= TASK =
Reproduce the rows starting at the line containing "Given: Click the Configure HTTP request title" and ending at the end of the rows, swapping "width" for "breadth" and keeping all else unchanged. Leave the pictures out of your answer.

= PROVIDED MATERIAL =
######

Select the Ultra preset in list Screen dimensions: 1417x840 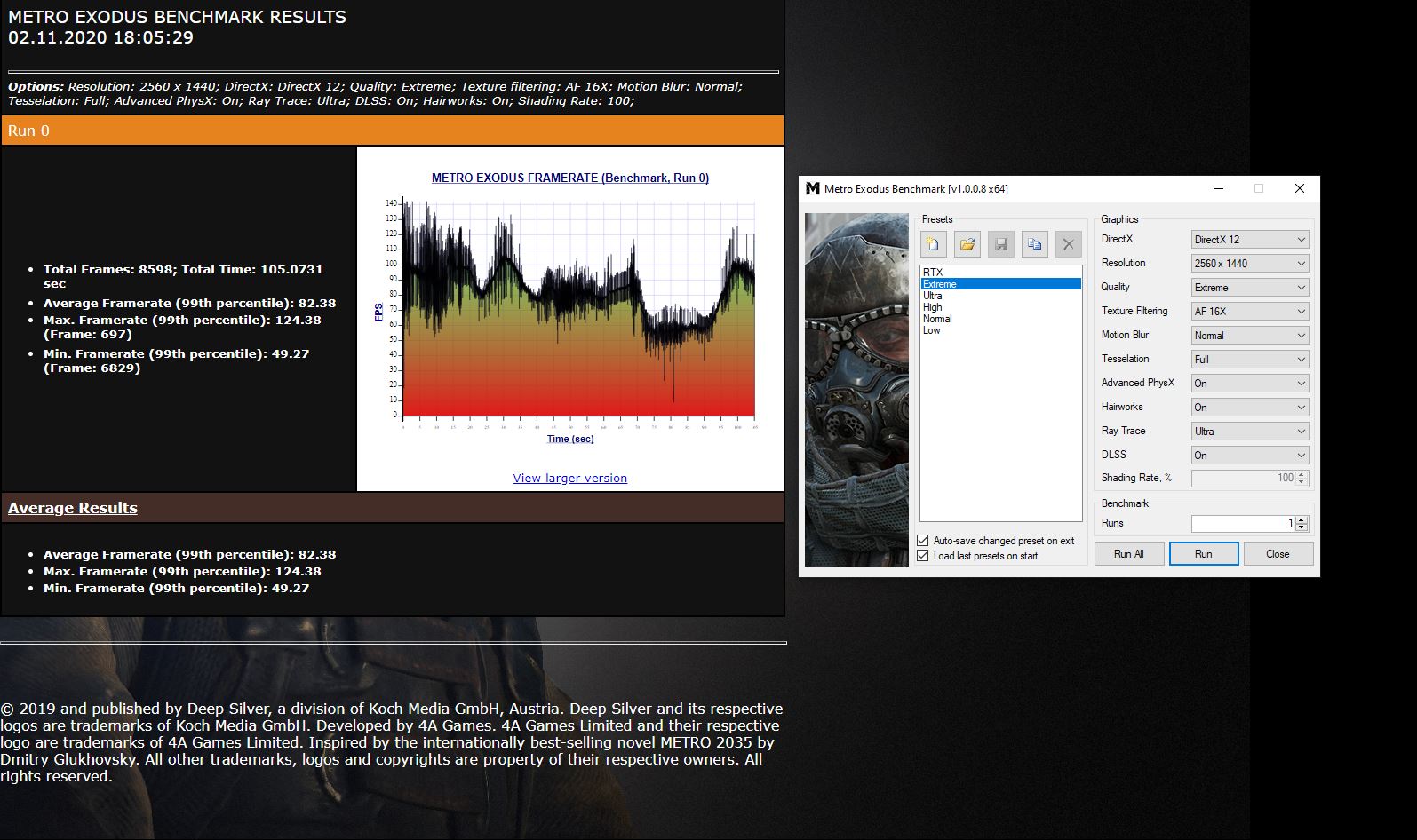tap(933, 296)
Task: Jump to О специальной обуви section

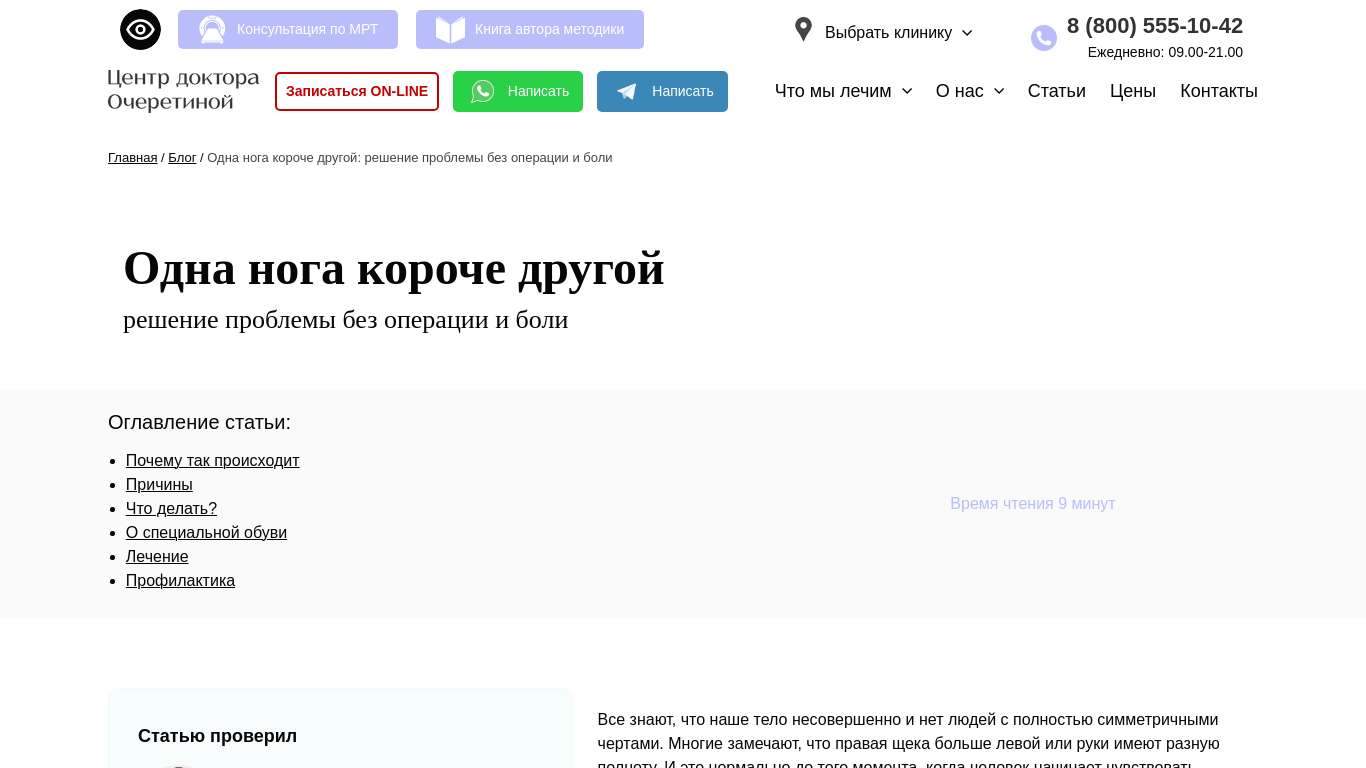Action: click(206, 533)
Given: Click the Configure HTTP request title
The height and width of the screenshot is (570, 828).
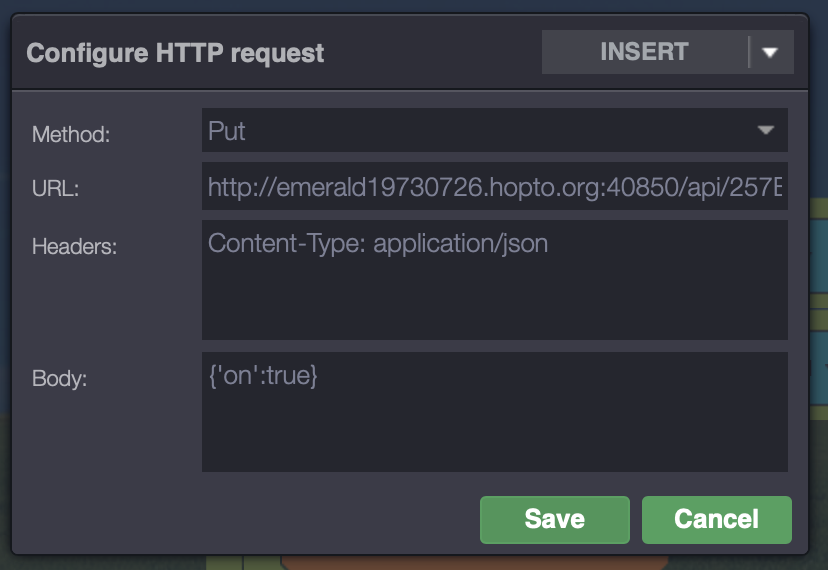Looking at the screenshot, I should (x=175, y=53).
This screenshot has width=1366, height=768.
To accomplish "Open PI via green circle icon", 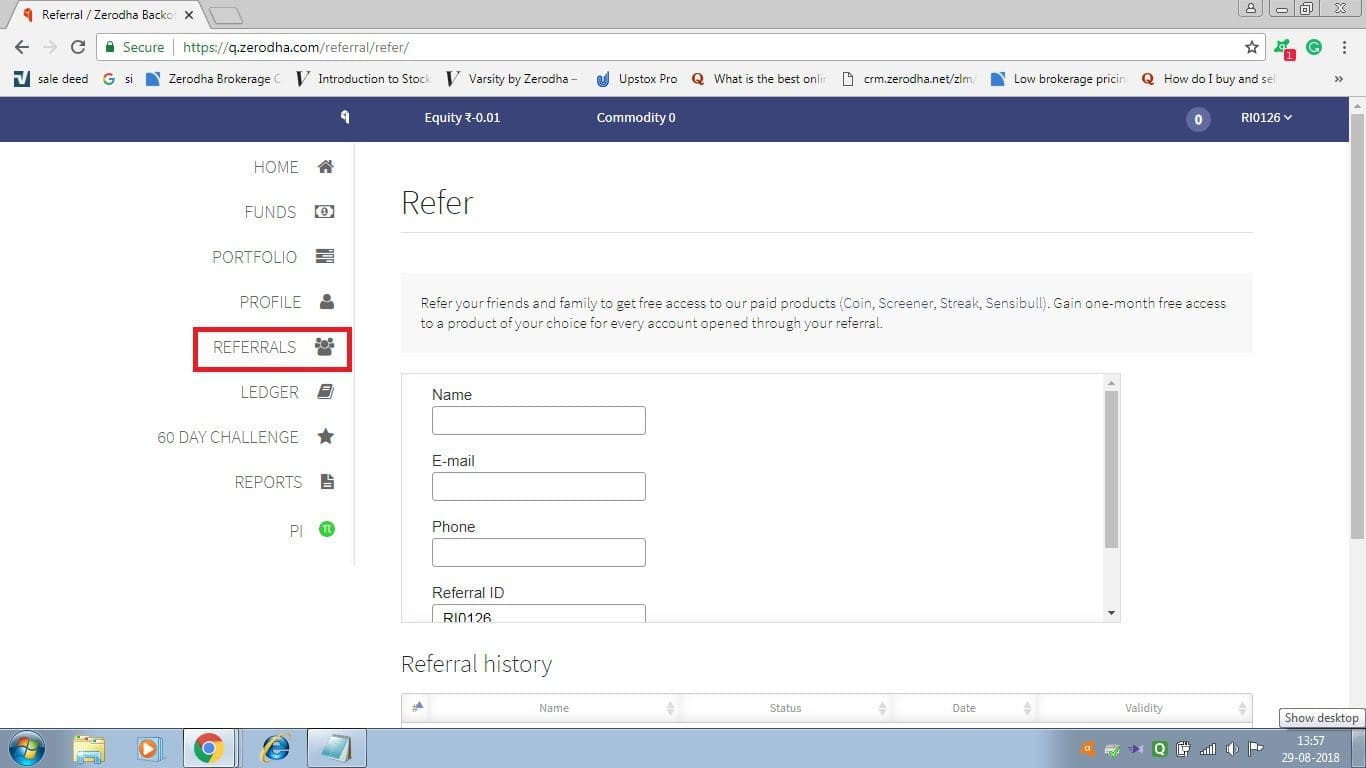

######

= WORKED ANSWER =
Given: Click the Configure HTTP request title
The height and breadth of the screenshot is (570, 828).
Looking at the screenshot, I should (x=175, y=53).
This screenshot has breadth=1366, height=768.
To accomplish "Open PI via green circle icon", 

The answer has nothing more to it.